Photo: Your computer and the online systems it gives you access to may be one of the most valuable things in your life, but how secure is it really?
Most people now access all the important areas of their life—banking, shopping,
insurance, medical records, and so on—simply by sitting at their
computer and typing a username and password into a website. Getting
access to something this way is called one-factor authentication,
because you need to know only one thing to get into the system: the
combination of user name and password is like a single key to a
single lock. In theory, this kind of protection should be reasonably
secure; in practice, it's less and less trustworthy. Many people choose
trivial passwords that are easy to guess (like their partner's or child's name, their own name, or even the word "password"). Or they write passwords down on sticky notes stuck to the computer or let their web browser store passwords for
them. Lots of people use the same username and password across many
different websites (so a rogue user who steals your details from one
site can immediately get access to any other site you use). If you
regularly use cyber cafés, or computers at colleges or other public
places, there's a risk you could inadvertently store your password on
a machine someone else will use or forget to log out of a secure
Even if you're sensible with passwords, you're not necessarily as secure
as you think: your password can be stolen in all kinds of ways
you'd never even notice. It's possible for clever hackers to write
keystroke logging programs that sit quietly on your computer
remembering all the keys you press, including any passwords you
enter. Viruses, worms, and other kinds of malware (malicious software)
are often rumored
to install keystroke loggers like this on people's computers. In
theory, passwords can also be stolen in transit as they're being sent from
the user's web browser to the server that checks ("authenticates")

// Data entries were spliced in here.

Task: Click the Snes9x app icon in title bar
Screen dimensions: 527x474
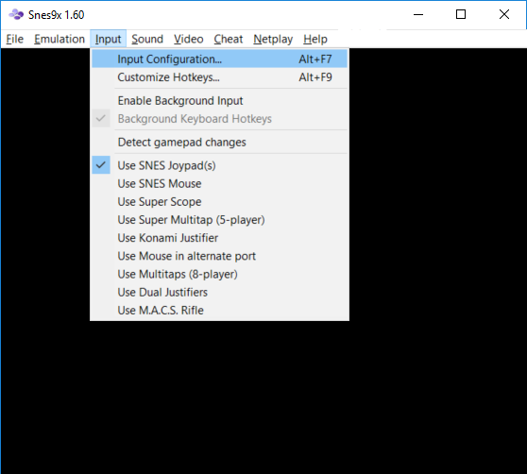Action: pyautogui.click(x=16, y=14)
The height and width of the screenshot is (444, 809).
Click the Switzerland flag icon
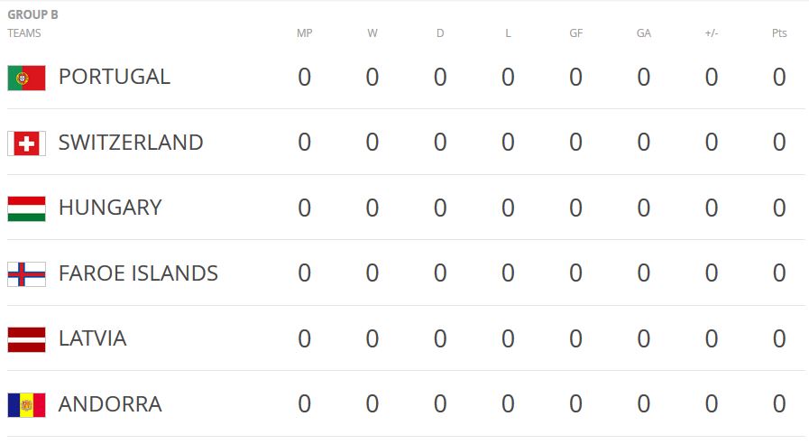point(26,143)
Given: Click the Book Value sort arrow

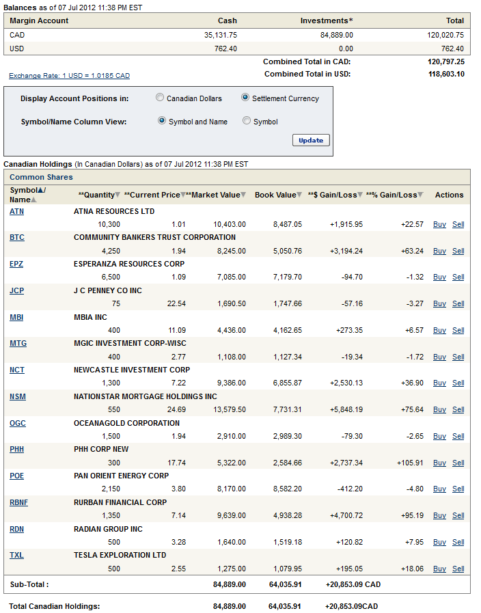Looking at the screenshot, I should click(x=299, y=195).
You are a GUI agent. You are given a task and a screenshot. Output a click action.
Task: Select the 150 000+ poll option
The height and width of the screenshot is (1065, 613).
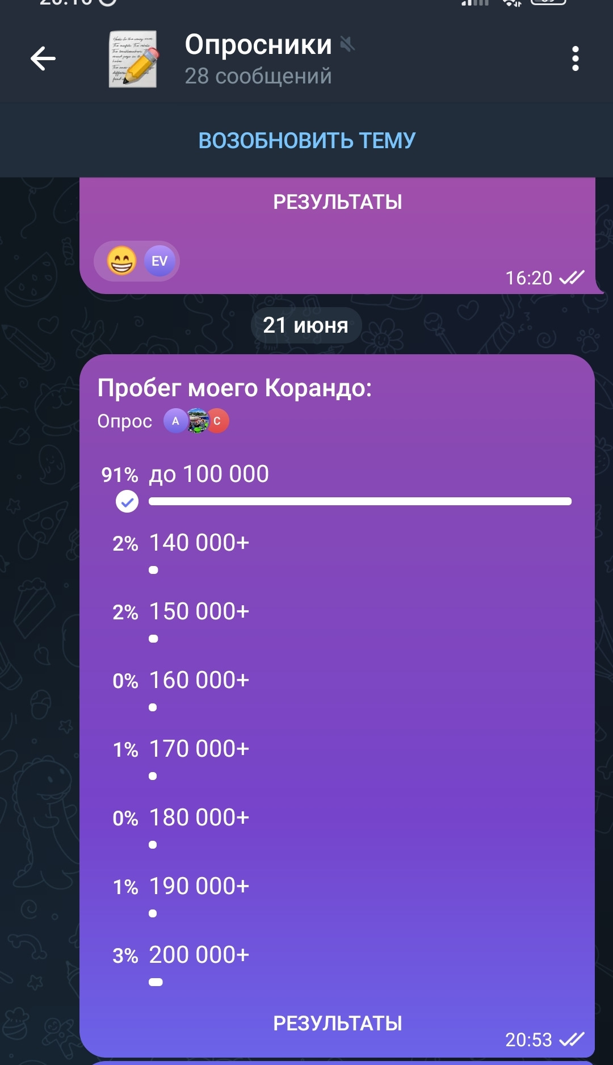coord(199,612)
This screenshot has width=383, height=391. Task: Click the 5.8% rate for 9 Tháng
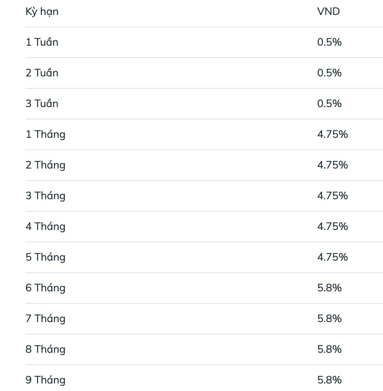[329, 380]
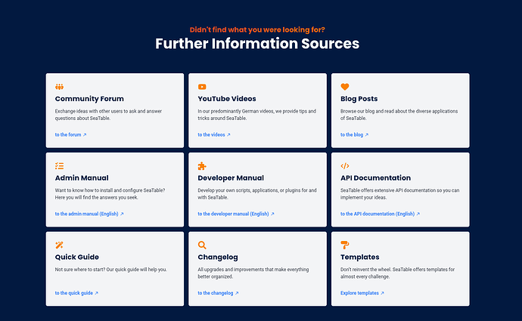Click the API Documentation code brackets icon
This screenshot has height=321, width=522.
[345, 166]
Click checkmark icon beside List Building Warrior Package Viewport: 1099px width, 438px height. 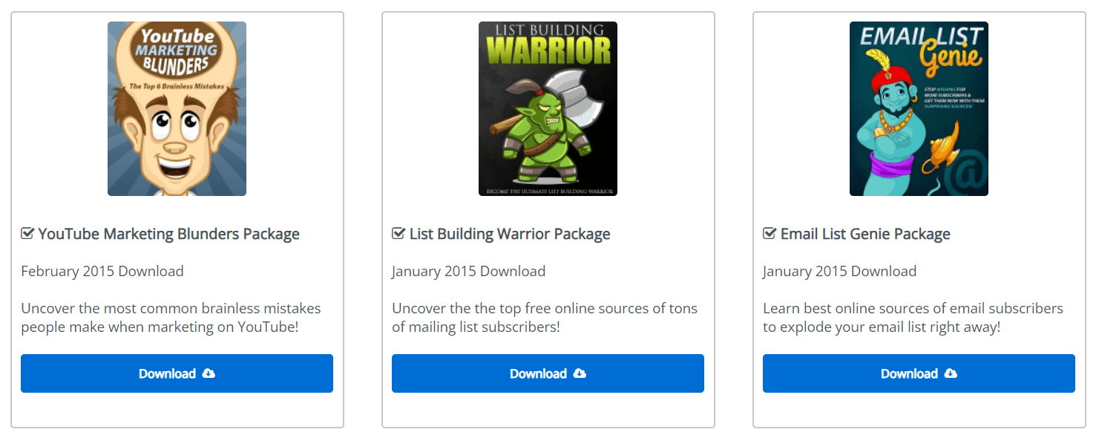tap(398, 234)
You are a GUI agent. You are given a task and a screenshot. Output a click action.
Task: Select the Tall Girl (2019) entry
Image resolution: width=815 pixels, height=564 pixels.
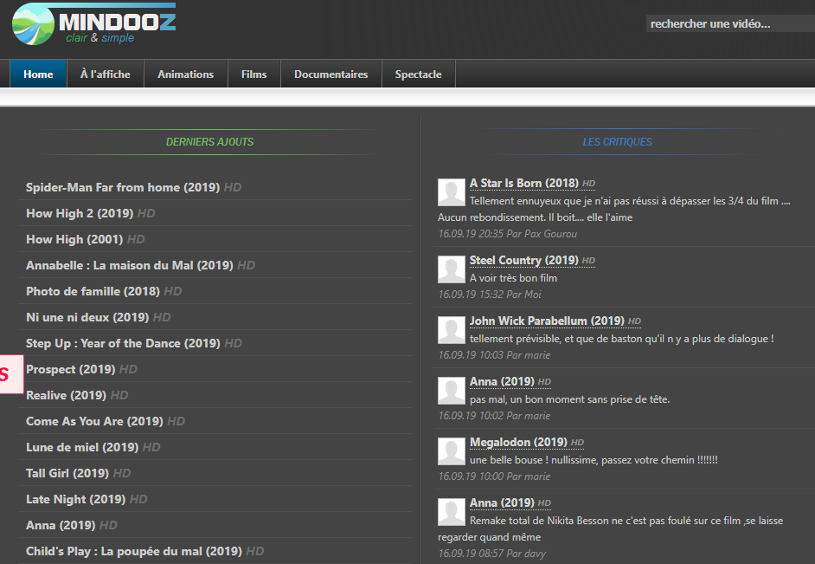click(67, 474)
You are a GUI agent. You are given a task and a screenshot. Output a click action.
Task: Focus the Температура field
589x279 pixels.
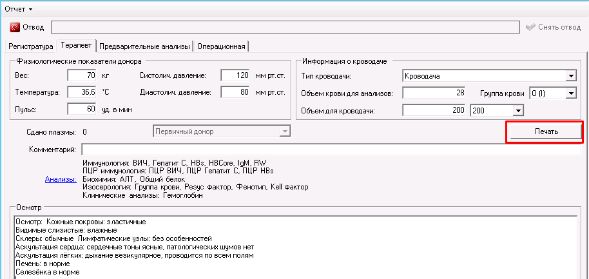pos(81,92)
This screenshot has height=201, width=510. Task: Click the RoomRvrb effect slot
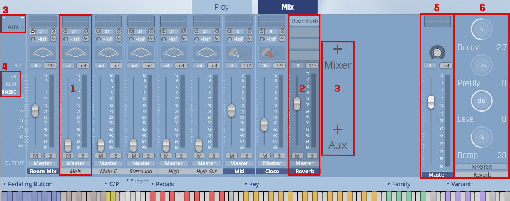coord(304,20)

them—something known as a man-in-the-middle attack; malware
installed in your browser can capture passwords even more easily
(that's known as a man-in-the-browser attack). If you're using
a typical Wi-Fi (wireless Internet) setup, everything you type into
your browser is broadcast publicly for a distance of up to 100m (over
300 ft) as it travels through the air to the router that takes you
online. If your system doesn't use proper encryption, it's possible
(in theory at least) for any sensitive information going back and
forth between your computer and the Internet to be captured by an
electronic eavesdropper. And since passwords are often relatively
trivial, and computers are becoming faster and ever more
sophisticated, it's possible for hackers to use completely automated
methods to get access to online systems. In one well-known technique
known as a dictionary attack, a hacker can program a computer
to log into someone's system by brute force, trying a list of common
words (or names) as passwords, one after another, until it hits the right one by
Banks and other organizations prone to cyber crime make life harder for online
intruders and thieves by requiring users to enter more pieces of
information at signon. You might have to enter not just a username
and password, but also a memorable piece of information such as
your date of birth, the town where you were born, your pet's name, or
whatever it might be. That's more secure, but it still doesn't overcome
problems like keystroke loggers, insecure Wi-Fi, man-in-the-middle,
or dictionary attacks.
What is two-factor authentication?
“... at Usenix's Enigma 2018 security conference in California, Google software engineer Grzegorz Milka today revealed that, right now, less than 10 per cent of active Google accounts use two-step authentication to lock down their services”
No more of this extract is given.